A complicare la vicenda é arrivata settimana scorsa l’elezione del nuovo sindaco di Nago, la città di 60 mila abitanti che detiene la giurisdizione sul lembo di terra che dovrebbe accogliere la base USA. Il primo cittadino uscito vincente dal confronto elettorale, Susumu Inamine, aveva infatti condotto una campagna elettorale, centrata sulla promessa di opporsi allo spostamento della base di Futenma. Il suo avversario, il sindaco uscente Yoshikazu Shimabukuro, era al contrario un fervente sostenitore del progetto, il quale a suo parere avrebbe portato nella città nuovi investimenti e posti di lavoro.

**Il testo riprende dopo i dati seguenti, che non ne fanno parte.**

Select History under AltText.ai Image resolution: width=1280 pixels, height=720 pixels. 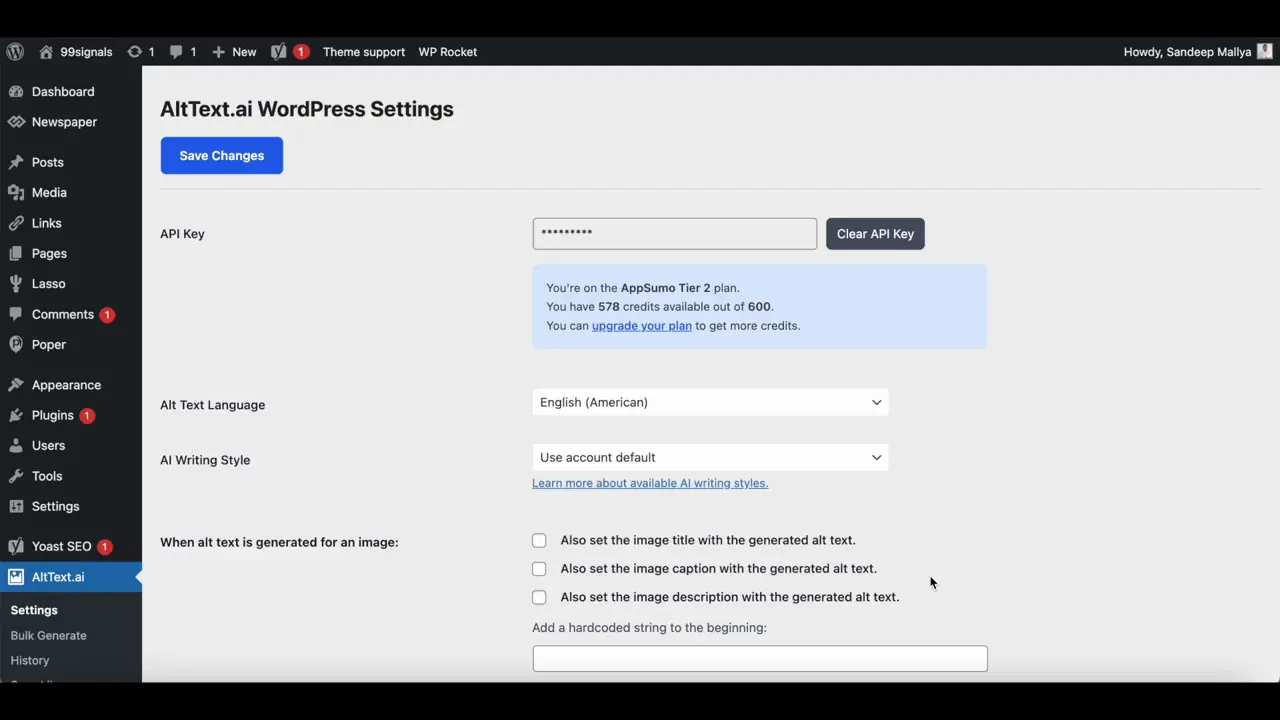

Attorno al nuovo sindaco si è così costruita un’agguerrita coalizione composta da studenti, sindacalisti, ambientalisti, membri locali del Partito Democratico e degli altri partiti alleati di governo, così come del Partito Comunista giapponese, che promette di far sentire la propria voce a Tokyo nei prossimi mesi. La costruzione delle nuove strutture comporterebbe poi la devastazione di un territorio suggestivo, habitat naturale, a detta degli ambientalisti locali, di un raro mammifero acquatico simile al lamantino e a rischio di estinzione.

Intanto, in concomitanza con le proteste nella capitale, è giunto in Giappone l’assistente al Segretario di Stato americano per l’Asia orientale, Kurt Campbell, con il compito di far segnare qualche progresso sulla sorte della base militare in questione. La vicenda della base s’inserisce in un accordo ben più ampio da 26 miliardi di dollari e che prevede anche il trasferimento di 8 mila Marines da Okinawa a Guam - isola del Pacifico occidentale amministrata da Washington - e il contestuale trasferimento di alcune parti di Okinawa occupate dai militari alle popolazioni locali.

Secondo quando affermato lo scorso autunno durante una visita in Giappone dal Segretario alla Difesa americano, Robert Gates, la mancata intesa sullo spostamento della base a Nago corrisponderebbe al collasso dell’intero accordo tra i due paesi. Per gli Stati Uniti, d’altra parte, non esiste alternativa ai patti fissati nel 2006 e Hatoyama dovrebbe perciò prenderne atto al più presto, per non danneggiare ulteriormente i rapporti diplomatici tra i due alleati.

Essendo una questione legata alla sicurezza nazionale, ha affermato da parte sua il comandante dei Marines nel Pacifico, generale Keith Stalder, la decisione finale non dovrebbe essere lasciata a quegli stessi cittadini dell’isola che pure si vedono costretti a subire da decenni le conseguenze della presenza militare americana. In effetti, l’ultima parola sul futuro della base di Futenma spetterà al governatore di Okinawa e al governo di Tokyo, i quali difficilmente però potranno non tenere conto dell’opinione così chiaramente manifestata dalla maggioranza dei cittadini giapponesi.